Your goal » Transcribe word for word the lines below from the line with "Image resolution: width=1920, height=1596." through the line with "Filmy online", ends included.

Task data »
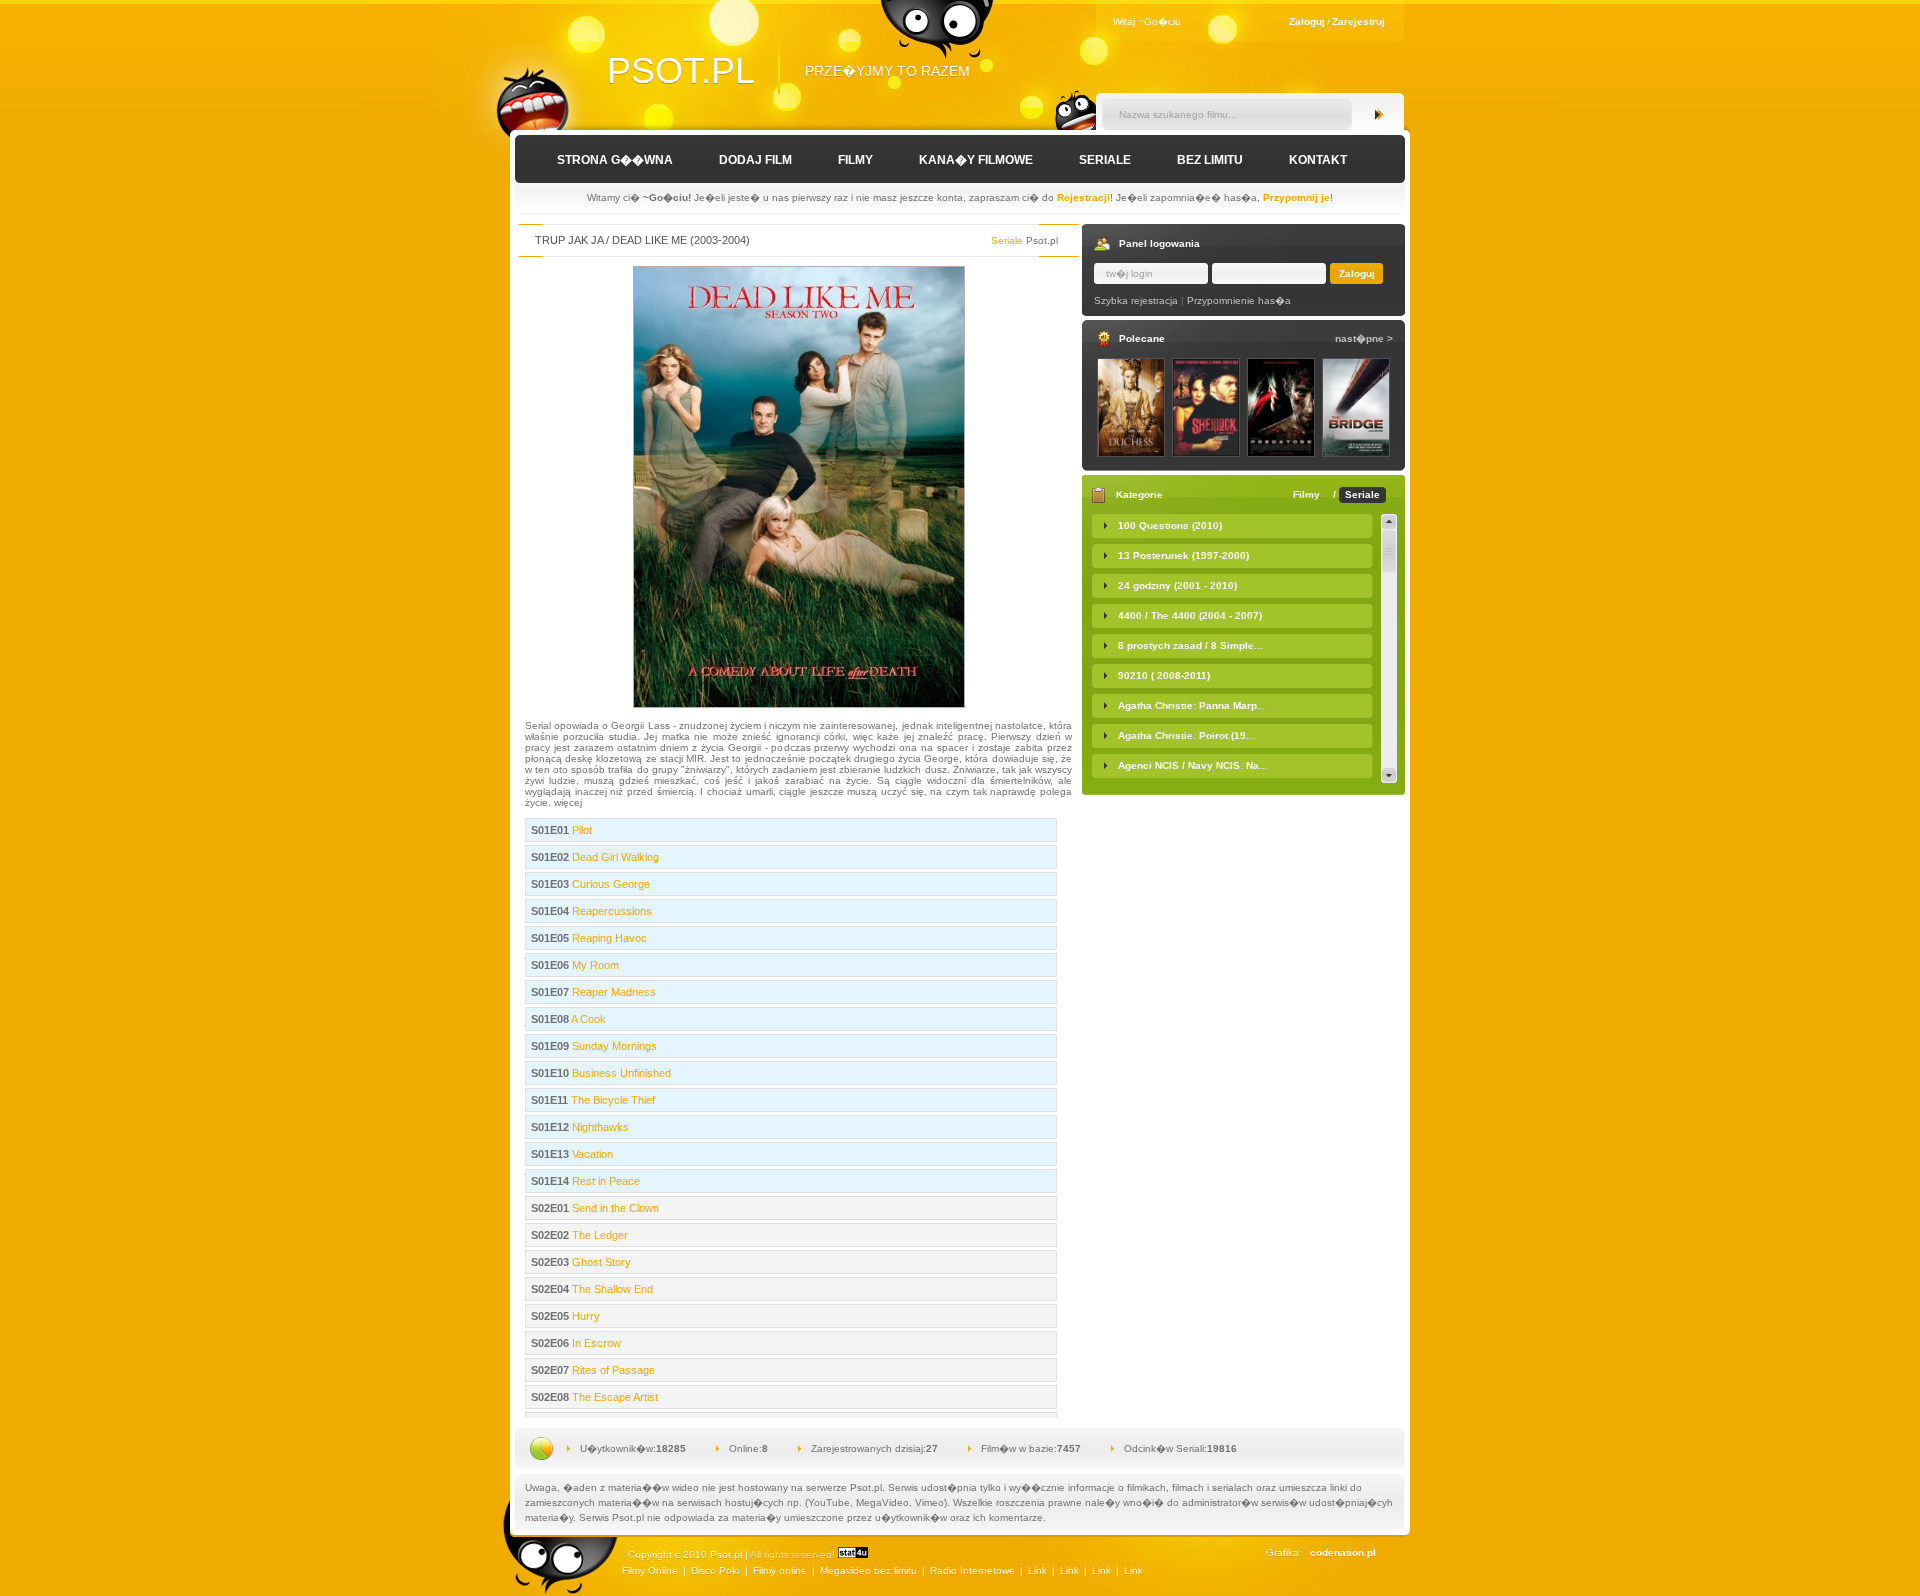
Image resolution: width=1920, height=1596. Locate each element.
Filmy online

---

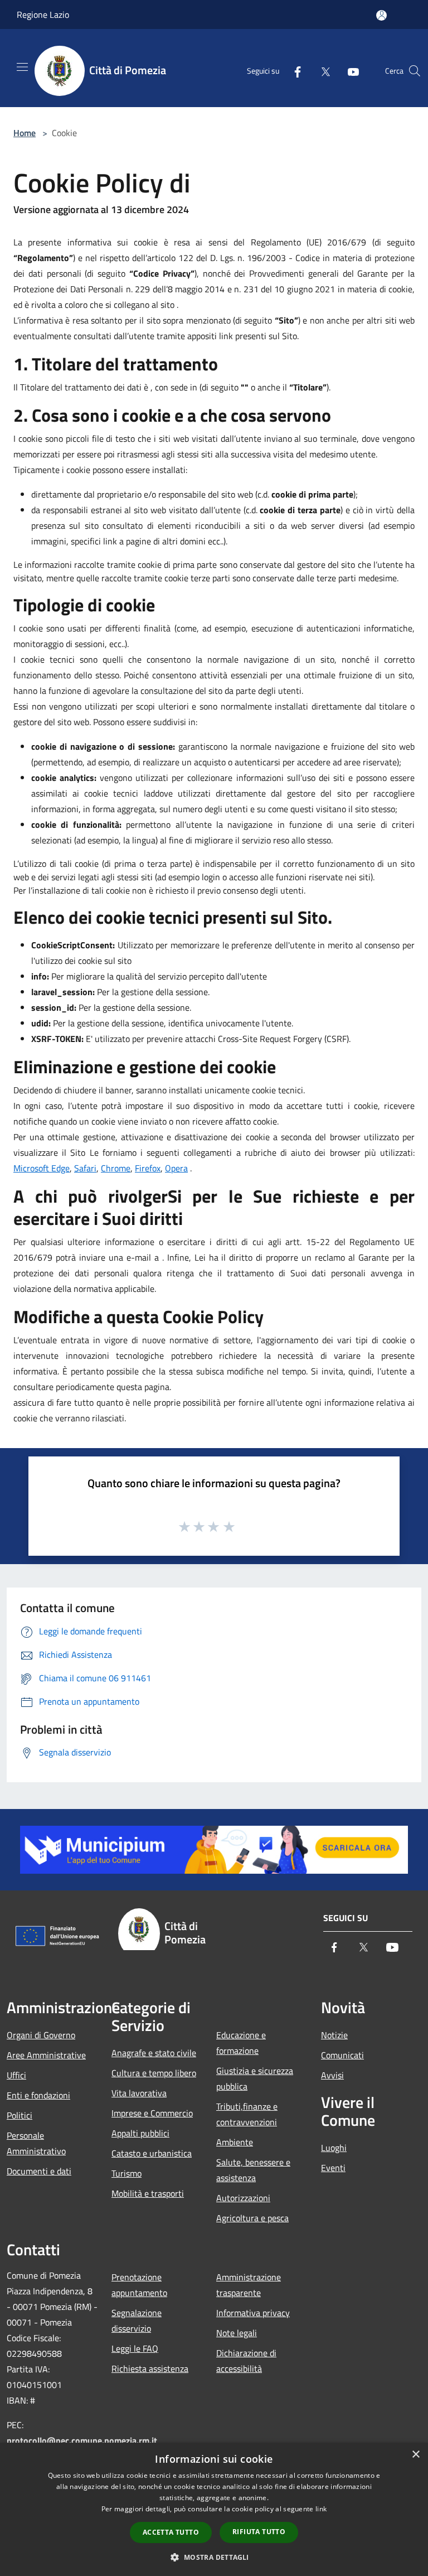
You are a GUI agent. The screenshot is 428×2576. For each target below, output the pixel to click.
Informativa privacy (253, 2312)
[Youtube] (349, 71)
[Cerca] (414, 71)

Response to this task »
Image resolution: width=1920, height=1596. Locate each element.
Filmy online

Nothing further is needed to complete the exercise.